Silence Lifecycle — Mandatory Sequence

For any silence creation, the agent follows this exact sequence:

  1. am_preview_silence — Check blast radius (mandatory, never skipped)
  2. am_validate_silence_policy — Check policy compliance
  3. am_create_silence — Only after both checks pass

Verification (Mandatory)

After...Verify with...If Failed
Silence createam_list_silences(state="active")Check am_list_recent_changes for immediate expiry
Silence expiream_list_silences (check expired)Check if another active silence matches
Test alert pusham_list_alertsCheck am_explain_routing for routing destination
Silence updateam_list_silences(state="active")Check if max duration was exceeded

Key Capabilities

On-Call Alert Triage

Get a human-readable on-call summary of all firing alerts, grouped by severity and service, with actionable remediation steps via am_summarize_oncall.

Silence Lifecycle Management

Full lifecycle: preview blast radius → validate policy → create → extend → expire. All with mandatory dry-run previews.

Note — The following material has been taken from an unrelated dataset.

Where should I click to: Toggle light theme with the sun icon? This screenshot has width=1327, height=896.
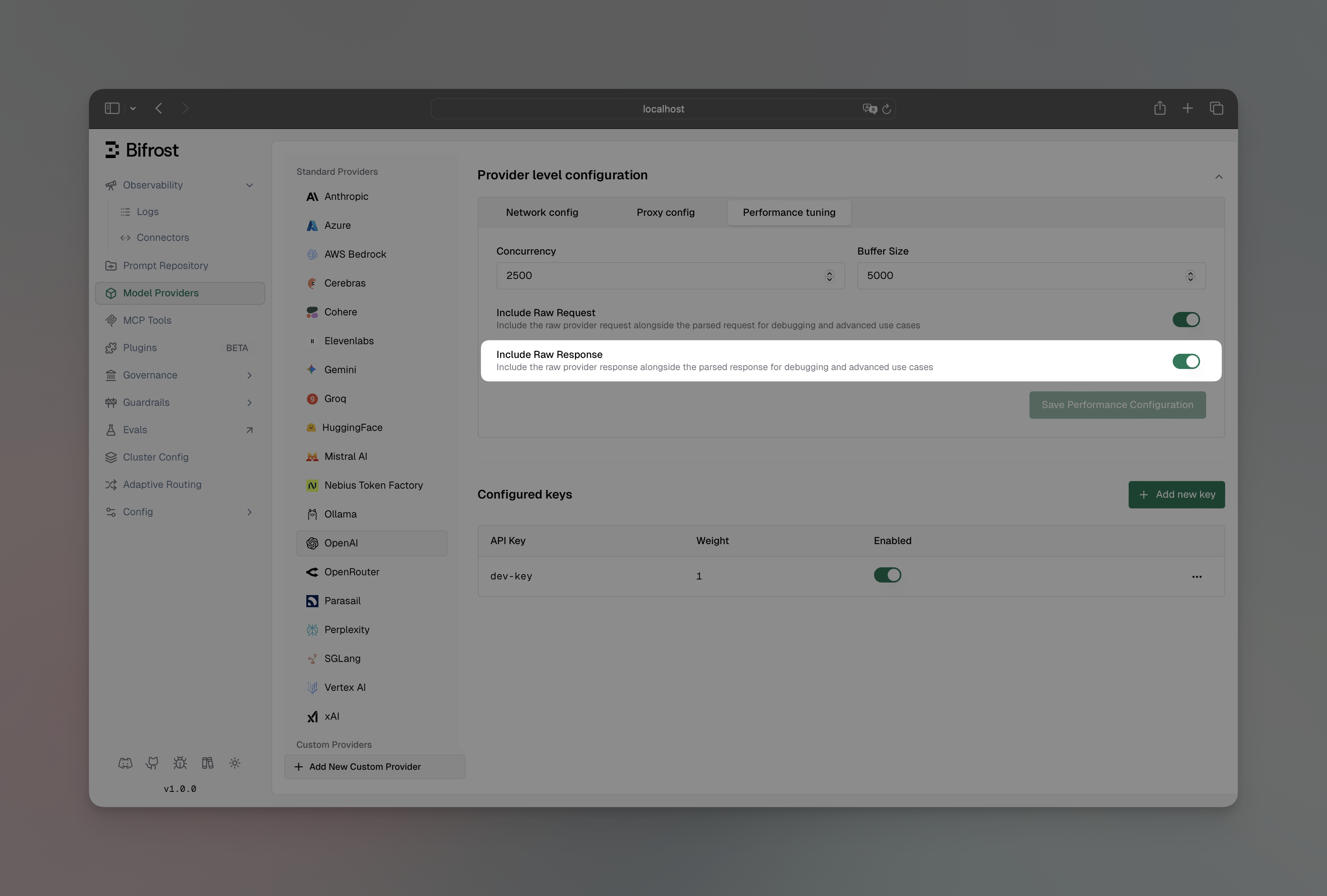(x=235, y=763)
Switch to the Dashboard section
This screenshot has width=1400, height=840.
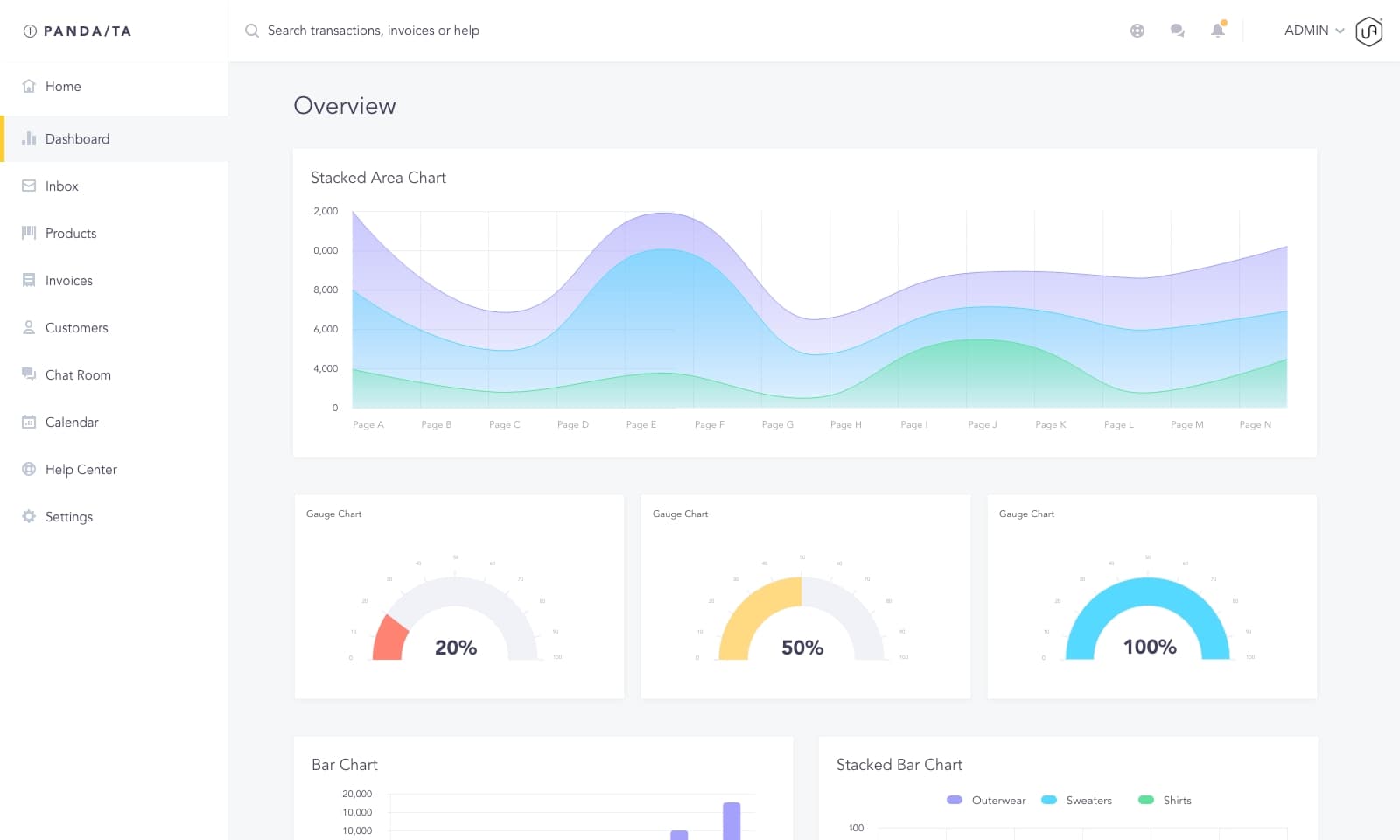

Routing Audit & Governance

  • Routing tree inspection: am://system/config for full config export
  • "Who gets paged?" simulation: am_explain_routing for routing path analysis
  • Default route audit: am_audit_default_route to find misrouted alerts hitting fallback receiver
  • Compliance review: am_validate_silence_policy for policy compliance of existing silences
  • Change audit: am_list_recent_changes for silence create/expire activity

Integration Testing

Push synthetic test alerts to validate that downstream notification channels (Slack, PagerDuty, email) are correctly configured.

Silence Safety Guardrails

GuardrailRule
Duration CapMax silence duration is 24 hours (default). Override via AM_MAX_SILENCE_MINUTES
Blast Radius WarningWarns if silence affects ≥ N alerts. Preview is mandatory
Duplicate DetectionBuilt-in — blocks creating equivalent active silences
Scope Controlinstance (narrowest) → service (recommended) → env (broadest)

Skills Reference

Skill DirectorySub-AgentPurpose
observability/prometheusprometheus-operatorPrometheus workflow patterns, exporter lifecycle, rule authoring
observability/alertmanageralertmanager-operatorSilence lifecycle, routing audit, governance patterns

MCP Integration

MCP ServerPackageTransportUsed By
prometheus-mcp-serverprometheus-mcp-serverstdioprometheus-operator
alertmanager-mcp-serveralertmanager-mcp-serverstdioalertmanager-operator

Environment Variables

VariableDefaultPurpose
PROMETHEUS_BASE_URLhttp://prometheus-operated.monitoring.svc:9090Prometheus server URL
PROMETHEUS_VERIFY_SSLfalseSSL verification
PROMETHEUS_BACKEND_IDdefaultMulti-backend identifier
ALERTMANAGER_BASE_URLhttp://alertmanager-operated.monitoring.svc:9093Alertmanager server URL
ALERTMANAGER_VERIFY_SSLfalseSSL verification
AM_MAX_SILENCE_MINUTES1440Maximum silence duration (24 hours)
AM_SILENCE_WARNING_THRESHOLD50Blast radius warning threshold

Cross-Domain Integration

The Observability domain frequently collaborates with other domains:

ScenarioSourceTargetContext Passed
"5 critical alerts for checkout — check pods"ObservabilityK8s OperatorAlert details, service name, namespace
"High error rate after rollout — abort?"ObservabilityApp OperatorError metrics, rollout name, timeline
"Prometheus AnalysisTemplate for canary"App OperatorObservabilityRollout config, metric queries

Safety & Governance

Out-of-Scope Escalation

The Prometheus operator exhausts all MCP diagnostic tools before escalating. If the root cause remains hidden (e.g., up=0 but prom_test_endpoint is unreachable), it explicitly returns:

"I have exhausted my MCP diagnostic tools. Further diagnosis requires cluster access. Please run kubectl logs <pod-name> -n <namespace> and kubectl describe pod <pod-name> -n <namespace> and share the output."

It never uses filesystem tools (ls, grep) to read pod logs directly.

HITL Gates

Every state-modifying operation requires explicit user approval. The silence lifecycle is particularly strict with mandatory preview and policy validation before creation.

[PLAN-LOCKED] Execution

When the coordinator has already obtained approval, sub-agents skip Phase 2 and execute pre-approved parameters directly. HumanInTheLoopMiddleware still provides the mechanical safety backstop.